Actually, if you go back to the original Apple Watch, glances would probably be an even better conceptual fit for glasses than complications.

Developers would get the glasses as an extension to the existing APNs Apple Push Notification Service for quote unquote free, where it just works but with some additional effort and customization, it will just work even better.

And also for glances, so, for example, a guided workout app could pull data from the Apple Watch and show it in your peripheral vision so you can see your starts without having to pull up a sleeve, pull down a glove, or take your hands off your ski poles or kettlebells.

Same thing with walking directions, AppleTag detection, and a host of other features that, again, may not be as functional as the watch, much less the phone, but far, far more available. And far less obtrusive and, frankly, rude. Like, you’ll be able to check an event reminder or to do without even having to lift or turn your wrist or reach for your phone.

The reverse will also be true, though: Developers will be able to pull from the Apple Glasses sensors, particularly the LiDAR sensors, to make things like indoor mapping, item location, guided workouts, and other things, maybe even some level of location and spatial-based gaming possible, without you having to hold your iPhone or iPad up for extended periods of time.
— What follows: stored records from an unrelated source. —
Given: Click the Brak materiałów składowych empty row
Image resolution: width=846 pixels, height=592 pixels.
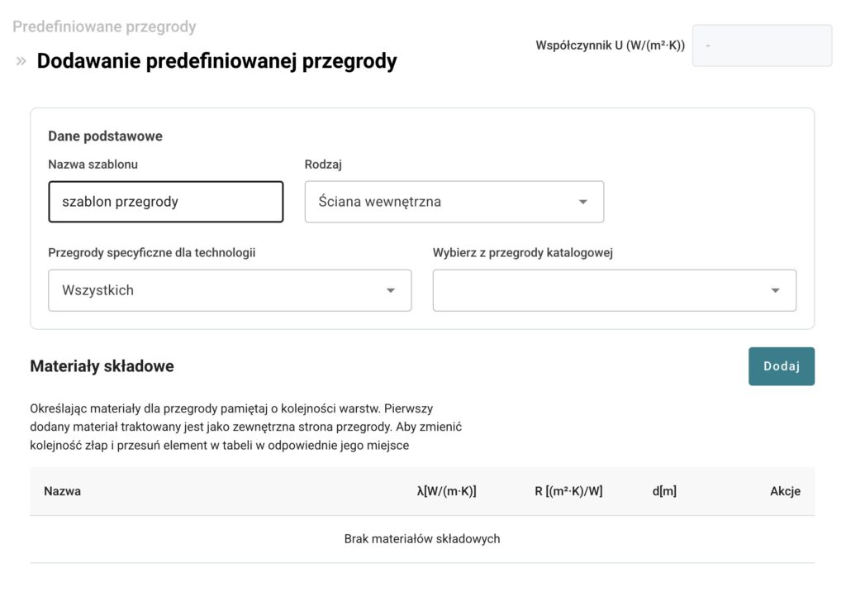Looking at the screenshot, I should click(422, 539).
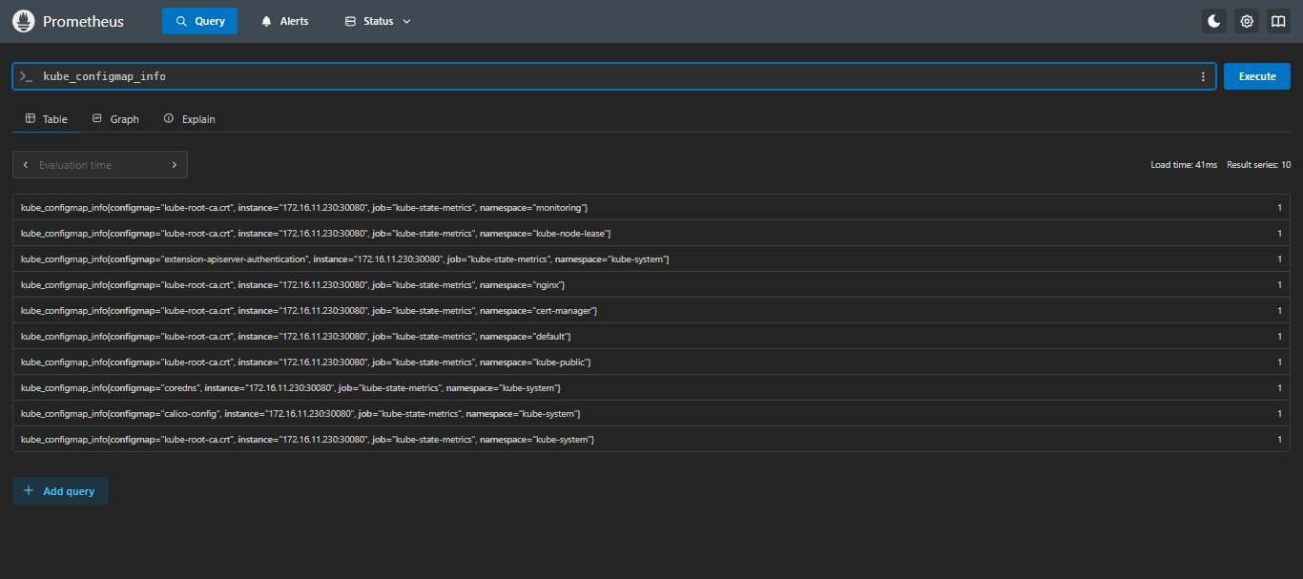Image resolution: width=1303 pixels, height=579 pixels.
Task: Step evaluation time forward with right chevron
Action: pos(174,165)
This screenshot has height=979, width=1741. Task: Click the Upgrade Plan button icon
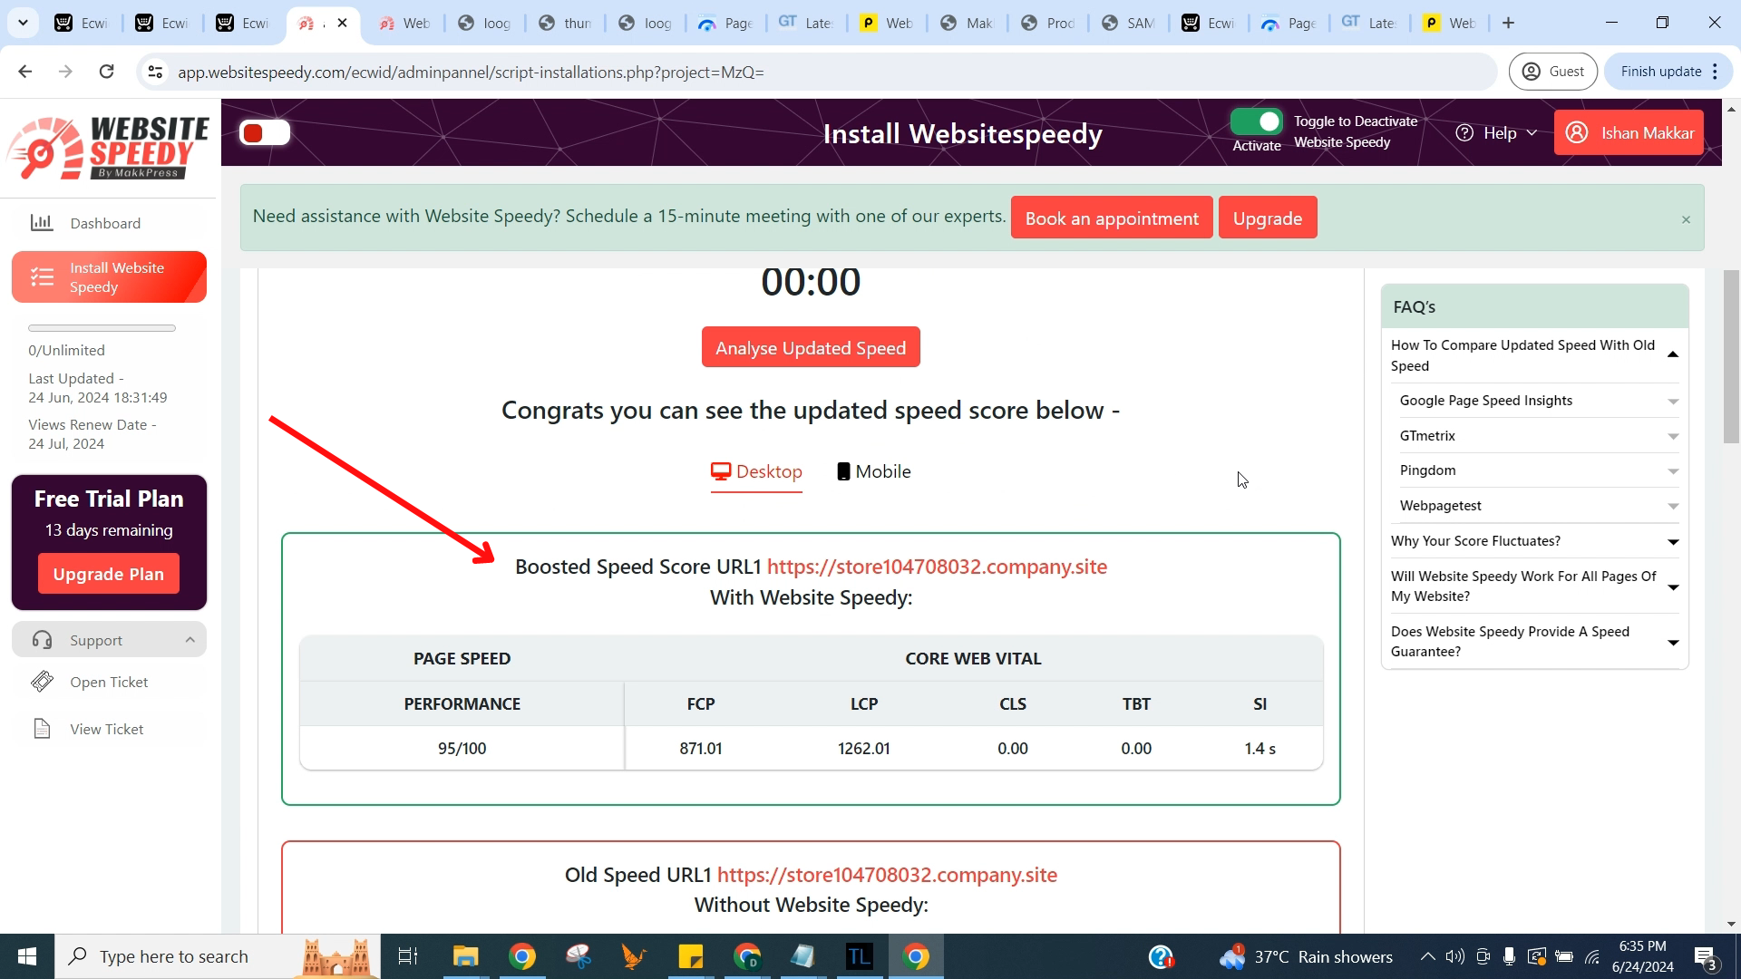pyautogui.click(x=108, y=574)
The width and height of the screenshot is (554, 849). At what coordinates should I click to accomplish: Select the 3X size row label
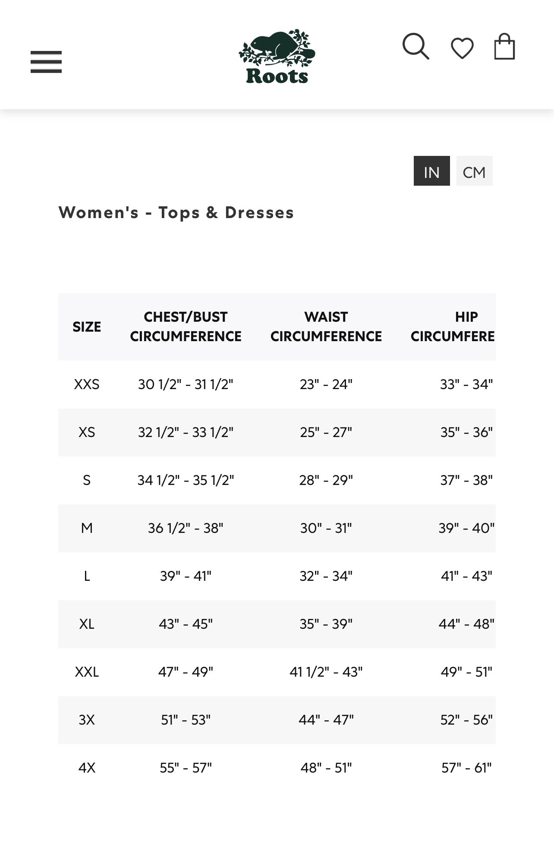(87, 720)
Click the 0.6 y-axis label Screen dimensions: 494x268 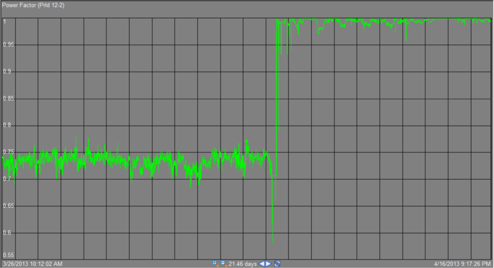(6, 233)
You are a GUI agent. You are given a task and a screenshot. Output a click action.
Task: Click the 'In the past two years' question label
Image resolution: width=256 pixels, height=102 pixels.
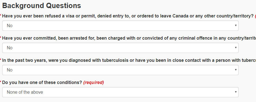[x=129, y=60]
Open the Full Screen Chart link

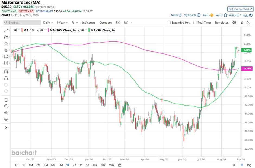[x=240, y=9]
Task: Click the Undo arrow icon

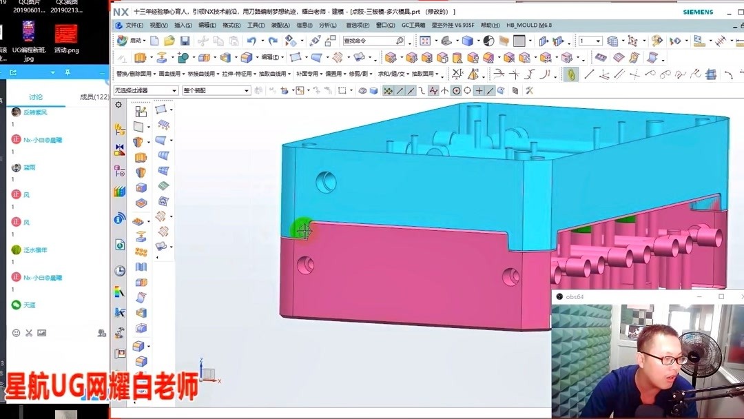Action: (x=251, y=41)
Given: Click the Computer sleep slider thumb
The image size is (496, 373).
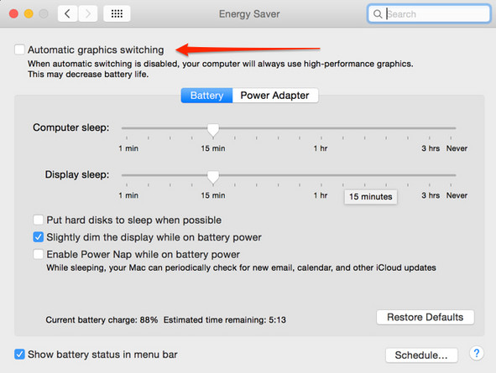Looking at the screenshot, I should point(213,130).
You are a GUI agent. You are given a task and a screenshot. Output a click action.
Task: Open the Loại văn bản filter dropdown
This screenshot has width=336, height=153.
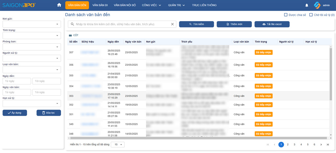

And, yeah, there’ll have to be things like Driving Mode which cuts out any and all distractions when the Glasses detect a certain velocity in general and the shape of a steering wheel in front of you in specific. There’s already a crude version of that on the iPhone. But, believe me, no one wants an LL Cool J is going live Insta alert while we’re careening down a highway in a blizzard. Including LL.

Now, maybe one day Apple’s silicon team will have a G4 or G5 system in package powerful enough for fully on-board, always-connected apps like something straight out of an Iron Man movie, with a voice-driven Siri interface that’s finally as functional as never mind Jarvis or Friday, but Google or Alexa.

I have a whole rant brewing on that, so if you want to see that video sooner rather than later, hit me up in the comments.

So, here’s how I think it’ll play out at first — Apple will announce the glasses with support for pulling notifications and glances, pushing sensor data like LiDAR, and fine grained visual verbosity controls to provide information but prevent distraction. Maybe with a cool demo from Twitter, Peleton, Pokemon Go, whatever’s trendy and looks compelling.

But, it will be more of a display than a computer when it comes to third-party apps, at least at first. And then, like the iPhone and Apple Watch, the Glasses will be iterated on and improved over time. Until, yeah, I start to dream of EDITH again.